This is indeed unpractical. Since the whole configuration is defined as default in the chart's values.yaml each key has to be overridden explicitly. Which is even more of royal pain in the a..". It would be good to comment out the configuration, so that users have a template from which they can tailor their configs.

grawert avatar Jul 20 '23 11:07 grawert

+1 Yes, I agree, the ability to override the default configuration is very necessary, because when adding your own routes there is some kind of mix of the standard configuration and mine

wisdomdevil avatar Sep 30 '23 14:09 wisdomdevil

It must be fixed at 0.19.2. release.

By default, chart is shipped with empty configuration and blackhole as destination router.

All configuration must defined at own values file or configured with AlertmanagerConfig CRD objects.

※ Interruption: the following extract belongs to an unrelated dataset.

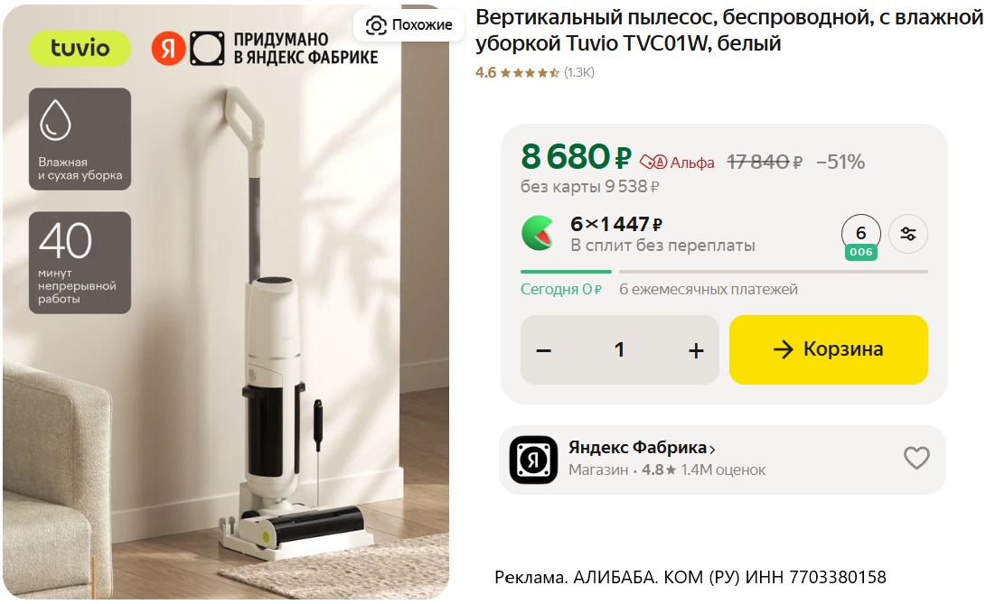
Task: Click the Альфа card discount icon
Action: coord(653,163)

f41gh7 avatar Feb 29 '24 22:02 f41gh7

I created a simple gist with recommended project structure for alertmanager and small tips based on our helm usage experience. https://gist.github.com/f41gh7/f375d9dcca68838ec69621b1955d3768

f41gh7 avatar Jul 29 '24 12:07 f41gh7

closing this issue, as default alertmanager configuration was removed in version 0.19.2

AndrewChubatiuk avatar Aug 23 '24 09:08 AndrewChubatiuk